Optimization#
Constrained optimization#
adapted from http://en.wikipedia.org/wiki/Lagrange_multipliers.
Suppose we seek to minimize the function \(f(x,y)=x+y\) subject to the constraint that \(x^2 + y^2 = 1\). The function we seek to maximize is an unbounded plane, while the constraint is a unit circle. We could setup a Lagrange multiplier approach to solving this problem, but we will use a constrained optimization approach instead.
from scipy.optimize import fmin_slsqp
def objective(X):
x, y = X
return x + y
def eqc(X):
'equality constraint'
x, y = X
return x**2 + y**2 - 1.0
X0 = [-1, -1]
X = fmin_slsqp(objective, X0, eqcons=[eqc])
print(X)
Optimization terminated successfully (Exit mode 0)
Current function value: -1.414213562374664
Iterations: 5
Function evaluations: 15
Gradient evaluations: 5
[-0.70710678 -0.70710678]
Finding the maximum power of a photovoltaic device.#
A photovoltaic device is characterized by a current-voltage relationship. Let us say, for argument’s sake, that the relationship is known and defined by
\(i = 0.5 - 0.5 * V^2\)
The voltage is highest when the current is equal to zero, but of course then you get no power. The current is highest when the voltage is zero, i.e. short-circuited, but there is again no power. We seek the highest power condition, which is to find the maximum of \(i V\). This is a constrained optimization. We solve it by creating an objective function that returns the negative of (\i V\), and then find the minimum.

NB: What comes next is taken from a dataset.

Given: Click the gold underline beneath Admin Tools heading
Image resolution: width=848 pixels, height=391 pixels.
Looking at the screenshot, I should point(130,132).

First, let us examine the i-V relationship.
import matplotlib.pyplot as plt
import numpy as np
V = np.linspace(0, 1)
def i(V):
return 0.5 - 0.5 * V**2
plt.figure()
plt.plot(V, i(V));
Now, let us be sure there is a maximum in power.
import matplotlib.pyplot as plt
import numpy as np
V = np.linspace(0, 1)
def i(V):
return 0.5 - 0.5 * V**2
plt.plot(V, i(V) * V);
You can see in fact there is a maximum, near V=0.6. We could solve this problem analytically by taking the appropriate derivative and solving it for zero. That still might require solving a nonlinear problem though. We will directly setup and solve the constrained optimization.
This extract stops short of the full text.